I have a problem about proving the following. Can you please help me?

First of all, boundary of A is the set of points that for every r>0 we can find a ball B(x,r) such that B contains points from both A and outside of A.

Secondly, definition of closure of A is the intersection of all closed sets containing A. I am trying to prove that, Let A is a subset of X and X is a metric space. Closure of A = (A union boundary of A). To prove it, i try to show LHS is a subset of RHS, and then RHS is subset of LHS. It is obvious for me that RHS is subset of LHS. But why is closure of A is subset of (A union boundary A) ? For example, let x be an element in closure of A, and let us say closure of A is B. Then, if x is in B, it can be in the set B\A, i think it does not have to be in (A union boundary of A). So, i dont get it. Can anyone help?

Thanks.

Answer 1

So let $a\in\bar{A}$ the closure. Then every open set $U$ such that $a\in U$ we have the following: $$U\cap A \neq \emptyset.$$ And if $a \not\in A \Rightarrow U \cap (X-A) \neq \emptyset$ for all open sets $U$. So $a \in \bar{A} \cap \overline{X-A} = \partial(A)=bdry \ A.$ So either $a \in A \mbox{ or } a\in \partial(A)$.

Answer 2

$\newcommand{\cl}{\operatorname{cl}}\newcommand{\bdry}{\operatorname{bdry}}$One way to show that $\cl A\subseteq A\cup\bdry A$ is to show that if $x\in X\setminus(A\cup\bdry A)$, then $x\notin\cl A$. To show that $x\notin\cl A$, find a closed set $F$ such that $A\subseteq F$ and $x\notin F$.

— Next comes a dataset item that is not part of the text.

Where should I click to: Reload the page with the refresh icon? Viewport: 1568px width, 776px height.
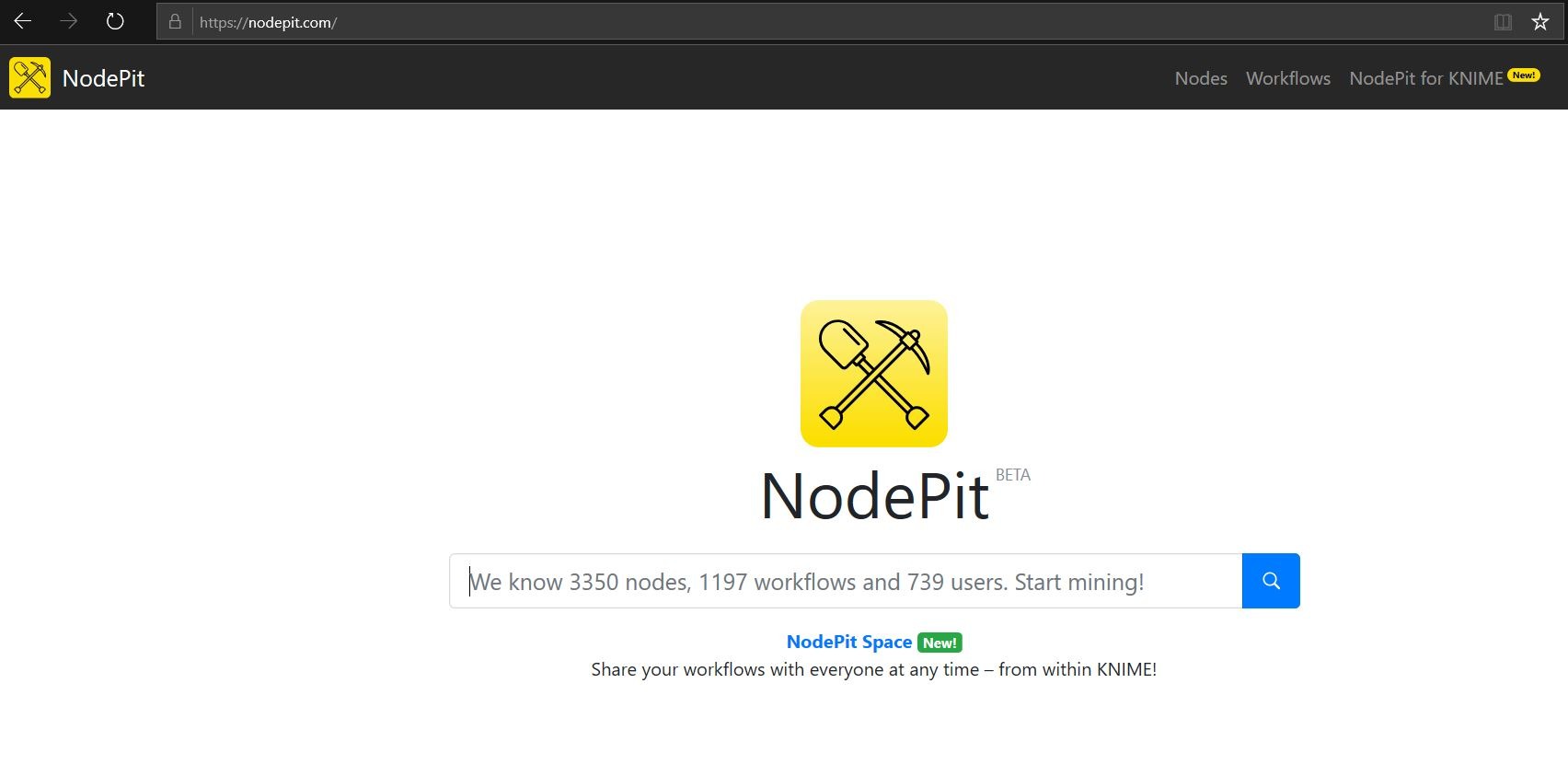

So suppose that $x\in X\setminus(A\cup\bdry A)$. Then $x\notin\bdry A$, so there is an $\epsilon>0$ such that either $B(x,\epsilon)\cap A=\varnothing$ or $B(x,\epsilon)\subseteq A$. However, $x\in B(x,\epsilon)\setminus A$, so clearly $B(x,\epsilon)\nsubseteq A$, and therefore $B(x,\epsilon)\cap A=\varnothing$. What happens if you set $F=X\setminus B(x,\epsilon)$?